Traits such as leaf size, plant height and root architecture that respond to changes in temperature or moisture availability can also be used to predict how plant species respond to climate change (Garnier and Navas 2012). Widespread ecological transitions are predicted to occur at high elevations as montane regions display greater sensitivity to climate change (Ryan et al. 2014). With climate change predictions indicating that a greater part of southern Africa will become drier (Mitchell 2013) and that by 2025, Lesotho will become water stressed (SADC 2008), changes in wetland plant species and functional composition are expected, with concomitant changes in ecosystem processes and functioning.
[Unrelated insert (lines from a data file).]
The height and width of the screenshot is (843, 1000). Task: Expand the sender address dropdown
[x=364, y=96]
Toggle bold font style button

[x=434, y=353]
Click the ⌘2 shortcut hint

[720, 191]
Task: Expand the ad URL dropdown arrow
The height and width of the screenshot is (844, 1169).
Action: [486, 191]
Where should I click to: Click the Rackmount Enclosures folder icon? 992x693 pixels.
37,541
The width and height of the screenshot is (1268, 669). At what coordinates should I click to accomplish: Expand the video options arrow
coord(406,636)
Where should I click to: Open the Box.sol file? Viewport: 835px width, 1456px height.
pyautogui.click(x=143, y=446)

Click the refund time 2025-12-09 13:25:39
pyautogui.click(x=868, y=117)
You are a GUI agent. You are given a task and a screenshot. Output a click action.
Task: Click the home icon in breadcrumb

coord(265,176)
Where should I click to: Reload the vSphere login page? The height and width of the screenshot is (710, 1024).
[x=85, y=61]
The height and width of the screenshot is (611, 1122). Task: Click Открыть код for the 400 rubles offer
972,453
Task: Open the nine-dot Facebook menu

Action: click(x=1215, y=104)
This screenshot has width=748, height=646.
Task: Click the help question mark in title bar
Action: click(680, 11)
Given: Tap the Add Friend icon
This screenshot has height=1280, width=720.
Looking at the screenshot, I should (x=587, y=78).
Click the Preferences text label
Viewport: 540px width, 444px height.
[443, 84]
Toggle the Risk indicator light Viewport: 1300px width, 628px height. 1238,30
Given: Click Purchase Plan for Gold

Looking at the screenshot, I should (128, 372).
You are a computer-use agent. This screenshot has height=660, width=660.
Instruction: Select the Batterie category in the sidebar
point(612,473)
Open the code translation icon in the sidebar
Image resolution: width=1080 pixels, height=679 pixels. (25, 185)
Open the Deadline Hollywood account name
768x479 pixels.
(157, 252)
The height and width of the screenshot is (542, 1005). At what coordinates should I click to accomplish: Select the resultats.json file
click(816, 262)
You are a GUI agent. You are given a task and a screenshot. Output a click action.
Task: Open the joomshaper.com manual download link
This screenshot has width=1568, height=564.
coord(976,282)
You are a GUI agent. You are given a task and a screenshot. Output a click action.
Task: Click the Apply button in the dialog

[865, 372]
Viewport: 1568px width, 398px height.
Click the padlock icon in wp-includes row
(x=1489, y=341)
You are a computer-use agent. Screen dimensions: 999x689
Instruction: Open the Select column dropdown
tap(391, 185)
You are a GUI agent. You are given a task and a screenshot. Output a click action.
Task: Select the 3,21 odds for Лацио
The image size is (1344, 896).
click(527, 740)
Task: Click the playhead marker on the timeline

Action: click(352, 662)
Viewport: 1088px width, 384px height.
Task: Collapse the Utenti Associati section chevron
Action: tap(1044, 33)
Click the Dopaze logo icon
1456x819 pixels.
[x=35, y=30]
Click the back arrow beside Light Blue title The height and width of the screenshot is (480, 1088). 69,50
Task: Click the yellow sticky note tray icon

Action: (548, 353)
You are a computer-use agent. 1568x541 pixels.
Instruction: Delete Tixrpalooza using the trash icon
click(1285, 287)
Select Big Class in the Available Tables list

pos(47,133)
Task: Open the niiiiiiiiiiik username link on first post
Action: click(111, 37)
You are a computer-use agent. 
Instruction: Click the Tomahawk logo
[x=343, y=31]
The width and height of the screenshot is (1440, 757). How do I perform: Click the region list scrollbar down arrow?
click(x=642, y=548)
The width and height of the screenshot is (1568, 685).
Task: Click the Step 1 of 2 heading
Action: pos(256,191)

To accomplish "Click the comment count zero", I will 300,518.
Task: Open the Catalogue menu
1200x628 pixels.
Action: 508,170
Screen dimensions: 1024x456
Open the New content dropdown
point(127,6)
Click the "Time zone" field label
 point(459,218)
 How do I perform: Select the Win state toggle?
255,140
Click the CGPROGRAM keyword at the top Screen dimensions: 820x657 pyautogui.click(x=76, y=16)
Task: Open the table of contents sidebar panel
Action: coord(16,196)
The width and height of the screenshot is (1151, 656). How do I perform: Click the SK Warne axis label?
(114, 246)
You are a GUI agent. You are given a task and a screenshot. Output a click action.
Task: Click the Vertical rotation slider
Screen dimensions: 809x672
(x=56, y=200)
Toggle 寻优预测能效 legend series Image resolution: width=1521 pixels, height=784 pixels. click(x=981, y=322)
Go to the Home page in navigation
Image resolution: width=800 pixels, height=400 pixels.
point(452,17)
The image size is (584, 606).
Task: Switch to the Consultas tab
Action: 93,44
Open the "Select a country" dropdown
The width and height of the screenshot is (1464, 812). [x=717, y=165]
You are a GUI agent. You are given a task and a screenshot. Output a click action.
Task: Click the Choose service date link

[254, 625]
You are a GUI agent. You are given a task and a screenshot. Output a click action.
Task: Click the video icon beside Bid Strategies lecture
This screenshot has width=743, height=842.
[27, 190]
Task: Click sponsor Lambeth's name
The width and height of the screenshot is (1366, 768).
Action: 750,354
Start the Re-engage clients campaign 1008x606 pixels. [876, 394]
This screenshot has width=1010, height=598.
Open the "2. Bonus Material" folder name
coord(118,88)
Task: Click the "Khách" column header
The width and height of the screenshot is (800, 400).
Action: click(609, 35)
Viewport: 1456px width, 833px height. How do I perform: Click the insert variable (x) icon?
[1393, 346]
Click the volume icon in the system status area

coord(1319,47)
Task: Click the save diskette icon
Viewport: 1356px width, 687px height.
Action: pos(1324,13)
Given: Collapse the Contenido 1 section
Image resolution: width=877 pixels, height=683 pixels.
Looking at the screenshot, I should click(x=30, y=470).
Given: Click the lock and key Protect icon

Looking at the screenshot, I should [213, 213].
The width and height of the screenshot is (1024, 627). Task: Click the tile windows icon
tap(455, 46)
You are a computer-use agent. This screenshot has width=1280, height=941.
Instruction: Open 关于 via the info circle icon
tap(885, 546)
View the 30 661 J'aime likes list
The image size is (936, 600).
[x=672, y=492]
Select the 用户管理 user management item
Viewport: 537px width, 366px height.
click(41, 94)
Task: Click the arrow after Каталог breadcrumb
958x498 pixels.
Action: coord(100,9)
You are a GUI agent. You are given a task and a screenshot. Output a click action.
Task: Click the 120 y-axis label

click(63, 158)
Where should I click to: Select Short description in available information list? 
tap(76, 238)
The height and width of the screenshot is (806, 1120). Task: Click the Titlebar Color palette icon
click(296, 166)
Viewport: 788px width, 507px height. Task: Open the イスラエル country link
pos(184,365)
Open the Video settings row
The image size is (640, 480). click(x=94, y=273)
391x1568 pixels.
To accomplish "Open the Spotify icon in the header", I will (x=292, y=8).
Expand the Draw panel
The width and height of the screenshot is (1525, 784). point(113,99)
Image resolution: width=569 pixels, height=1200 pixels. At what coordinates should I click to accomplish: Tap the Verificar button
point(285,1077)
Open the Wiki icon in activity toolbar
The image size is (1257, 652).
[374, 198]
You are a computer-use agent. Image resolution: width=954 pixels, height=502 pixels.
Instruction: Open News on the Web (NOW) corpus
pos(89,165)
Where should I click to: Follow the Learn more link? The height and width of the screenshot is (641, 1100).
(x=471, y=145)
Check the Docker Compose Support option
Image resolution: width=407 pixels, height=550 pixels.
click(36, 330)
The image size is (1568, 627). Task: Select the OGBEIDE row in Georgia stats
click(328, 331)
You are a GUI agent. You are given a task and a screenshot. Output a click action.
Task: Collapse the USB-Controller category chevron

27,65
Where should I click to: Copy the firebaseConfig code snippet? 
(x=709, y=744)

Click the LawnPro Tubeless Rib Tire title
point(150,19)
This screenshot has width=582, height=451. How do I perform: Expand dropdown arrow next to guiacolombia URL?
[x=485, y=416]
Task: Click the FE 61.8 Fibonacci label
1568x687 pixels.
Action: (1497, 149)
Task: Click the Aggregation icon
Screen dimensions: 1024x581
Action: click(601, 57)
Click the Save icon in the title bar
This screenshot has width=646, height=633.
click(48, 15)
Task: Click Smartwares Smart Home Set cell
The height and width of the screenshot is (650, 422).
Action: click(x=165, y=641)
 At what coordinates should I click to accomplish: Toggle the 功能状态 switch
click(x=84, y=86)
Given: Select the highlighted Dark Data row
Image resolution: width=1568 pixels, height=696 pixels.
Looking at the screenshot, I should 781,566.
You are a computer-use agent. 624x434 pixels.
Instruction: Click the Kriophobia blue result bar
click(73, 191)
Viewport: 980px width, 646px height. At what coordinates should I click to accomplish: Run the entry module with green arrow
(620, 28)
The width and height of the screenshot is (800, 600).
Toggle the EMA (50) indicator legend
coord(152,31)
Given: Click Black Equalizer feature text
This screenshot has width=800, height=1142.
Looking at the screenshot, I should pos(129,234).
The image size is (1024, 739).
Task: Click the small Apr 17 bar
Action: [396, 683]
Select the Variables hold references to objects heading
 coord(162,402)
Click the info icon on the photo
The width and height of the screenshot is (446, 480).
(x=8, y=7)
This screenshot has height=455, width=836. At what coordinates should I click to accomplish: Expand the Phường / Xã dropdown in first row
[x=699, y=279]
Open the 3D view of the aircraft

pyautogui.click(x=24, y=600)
The high-altitude wetland communities in the country, currently dominated mainly by PFT1, PFT2, PFT3 and PFT4, will likely experience significant reductions in their cover and abundance as the climate changes, resulting in changes to the overall wetland functioning (e.g. primary productivity and nutrient cycling) and ecosystem service delivery. Furthermore, given that some of the wetland PFTs are associated with communities that mainly occur at the summit plateau, they may disappear altogether in the face of climate change (Lee et al. 2015). A recent study has also predicted community compositional changes in Lesotho because of the contraction in the range of montane plant species and the movement to higher altitudes as the climate changes (Bentley et al. 2019). The dominance of C3 photosynthetic pathway, currently characterising the high-altitude wetland plant communities in the study area (Chatanga and Sieben 2019), coupled with the dominance of this metabolism in most of the PFTs (evident in the current study), further highlights that the montane wetland vegetation in Lesotho faces a real threat as the climate changes, in terms of functioning. The abundance of C3 plants will decrease with climate change as they will likely be replaced with C4 plants, particularly for graminoids.

This study has demonstrated variation in wetland plant functional traits and functional composition of communities along environmental gradients, which are spatial, topographic and edaphic. The identification of groups of plants that are critical in controlling the functioning of wetland ecosystems is important because functional composition is a good indicator of ecosystem health (Sieben 2012; Roy et al. 2019). De Bello et al. (2010) observe that the impact of biodiversity changes on the delivery of ecosystem services can be assessed by identifying the vital characteristics of organisms that influence the ecosystem processes. This is particularly so in Lesotho where the wetlands play a large role in providing a wide spectrum of ecosystem services, including water resources, livestock grazing, biodiversity conservation and crop cultivation (Chatanga 2019). In terms of biodiversity conservation and water resources, these montane wetlands are not only important locally (in Lesotho) but are also of international importance as they are located in the catchment of one of the most important and shared transboundary river systems in southern Africa (the Senqu-Orange River). This river is important for Lesotho, South Africa and Namibia. The wetlands also support the Lesotho Highlands Water Project (LHWP) dams that supply freshwater to Gauteng, the most industrialised and populated province of South Africa. The LHWP is the largest international water transfer scheme in the world (Meakins and Duckett 1993; Earle and Bazilli 2013).

The situation described above indicates that the wetlands in Lesotho play an important role in water resources, biodiversity conservation and the provision of other ecosystem services in southern Africa. This highlights that these wetlands have a high conservation value in the region, especially in the face of increasing water scarcity, biodiversity loss and climate change. Thus, given that functional composition is the major determinant of ecosystem processes, this study can contribute to the information needed for biodiversity conservation planning and sustainable provision of wetland ecosystem services in the country and beyond.